Opium production of the “Golden Triangle” increased and got organized after things fell apart for Chiang Kai Shek in China as Mao Zedong took control. Some of Chiang Kai Shek’s generals and other leaders could not make it to Taiwan so they and their followers fled into the remote areas of Burma, Laos and Thailand. Opium was already being grown in these areas for personal and medicinal use as well as limited commercial production and the displaced generals needed some way to make a living. They saw an opportunity to expand the trade internationally and went to work. It was a lucrative business with the generals getting rich and powerful enough they could influence and bribe government and military leaders of the region and around the world. Though they all had their roots fighting along side Chiang Kai Shek, these displaced generals had no loyalty to each other and competed to the point of fighting.

Home in a ethnic Chinese village in Thailand. The
village was likely first settled by remnants
of Chiang Kai Shek's army 
So while the generals got rich and powerful, growing opium was simply a cash crop for the farmers in the villages of the Golden Triangle. They got paid enough to survive but like so many illegal enterprises, the real profits were at the level of the traffickers.

Some of the veteran missionaries told us that it was not unusual for them to encounter trains of pack horses carrying opium along some of the trails they walked from village to village. It would have been illegal of course, but the missionaries and other villagers were no threat so everyone would just greet each other as fellow travelers along the road. We never encountered that but we could easily pick out the pale green color of opium fields growing on the mountain slopes in our travels. But in the early 1980s, the Thai government was beginning to get serious about eliminating opium production at least in it’s share of the Golden Triangle and opium production in Thailand was on it’s way out. Travel the mountains of northwest Thailand today and it would be hard to find opium fields.

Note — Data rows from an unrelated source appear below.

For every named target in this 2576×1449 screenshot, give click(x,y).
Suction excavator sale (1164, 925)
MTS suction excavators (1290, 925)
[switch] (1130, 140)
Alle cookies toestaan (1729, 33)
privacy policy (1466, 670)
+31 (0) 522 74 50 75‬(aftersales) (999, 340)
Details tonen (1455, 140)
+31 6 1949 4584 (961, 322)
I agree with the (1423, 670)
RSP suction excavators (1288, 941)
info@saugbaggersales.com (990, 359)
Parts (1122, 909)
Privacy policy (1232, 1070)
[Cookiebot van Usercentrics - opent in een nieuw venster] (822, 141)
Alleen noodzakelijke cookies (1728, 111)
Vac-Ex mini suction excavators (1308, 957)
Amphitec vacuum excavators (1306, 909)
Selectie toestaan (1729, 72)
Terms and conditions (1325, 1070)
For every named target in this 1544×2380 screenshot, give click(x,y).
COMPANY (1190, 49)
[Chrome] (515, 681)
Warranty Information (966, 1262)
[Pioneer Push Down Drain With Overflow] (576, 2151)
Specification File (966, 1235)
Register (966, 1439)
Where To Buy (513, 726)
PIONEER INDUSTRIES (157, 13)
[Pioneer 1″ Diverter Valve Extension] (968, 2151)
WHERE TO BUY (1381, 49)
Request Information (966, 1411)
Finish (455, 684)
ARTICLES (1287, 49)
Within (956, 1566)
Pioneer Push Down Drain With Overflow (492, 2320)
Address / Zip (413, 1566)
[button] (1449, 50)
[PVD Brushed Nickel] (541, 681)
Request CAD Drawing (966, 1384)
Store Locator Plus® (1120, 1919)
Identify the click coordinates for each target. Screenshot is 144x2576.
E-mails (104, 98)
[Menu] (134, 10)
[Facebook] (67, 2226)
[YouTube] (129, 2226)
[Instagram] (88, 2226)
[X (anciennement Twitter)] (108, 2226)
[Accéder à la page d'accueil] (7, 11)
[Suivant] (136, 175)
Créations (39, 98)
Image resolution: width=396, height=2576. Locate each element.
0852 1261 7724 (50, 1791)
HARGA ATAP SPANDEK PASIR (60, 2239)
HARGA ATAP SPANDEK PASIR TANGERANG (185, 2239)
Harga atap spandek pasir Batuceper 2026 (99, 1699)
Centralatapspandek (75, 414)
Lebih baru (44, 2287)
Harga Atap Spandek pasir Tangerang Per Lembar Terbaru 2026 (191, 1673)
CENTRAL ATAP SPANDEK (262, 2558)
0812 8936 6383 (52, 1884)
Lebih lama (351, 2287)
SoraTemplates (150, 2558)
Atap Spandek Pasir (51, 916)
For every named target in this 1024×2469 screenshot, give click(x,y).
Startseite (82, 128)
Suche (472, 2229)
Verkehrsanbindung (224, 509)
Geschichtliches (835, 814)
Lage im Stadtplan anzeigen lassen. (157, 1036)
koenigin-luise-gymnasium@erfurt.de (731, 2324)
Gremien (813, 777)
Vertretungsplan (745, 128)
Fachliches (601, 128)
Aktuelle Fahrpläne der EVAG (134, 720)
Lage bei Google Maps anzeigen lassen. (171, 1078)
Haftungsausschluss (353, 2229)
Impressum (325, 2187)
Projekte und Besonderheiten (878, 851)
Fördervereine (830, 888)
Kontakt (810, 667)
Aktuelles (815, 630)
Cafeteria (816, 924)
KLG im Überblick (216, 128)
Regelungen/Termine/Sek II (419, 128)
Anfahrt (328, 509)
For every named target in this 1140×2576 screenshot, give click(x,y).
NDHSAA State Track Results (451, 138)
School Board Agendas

Within the Baptist missionary corps, Dick Mann was seconded to the United Nations and was instrumental in introducing and promoting coffee and other crops as a replacement for opium. The Thai government also started to send helicopters full of soldiers or police and they would destroy opium fields shortly before harvest time. Enforcement combined with the offering of alternatives eventually curtailed opium production in Thailand.

It's my understanding that opium is not widely grown any more in Burma and Laos as well as Thailand. However, opium has been replaced by methamphetamine production or “Yah Bah” (Crazy medicine) in Thai. In even more recent years, Burma has become known for it’s scam centers and fraud factories. So, while Thailand has tamed it’s portion of the Golden Triangle to a fair degree, the region continues to be a place of mystery, intrigue, dirty dealings, violence and corruption even if opium production has dropped.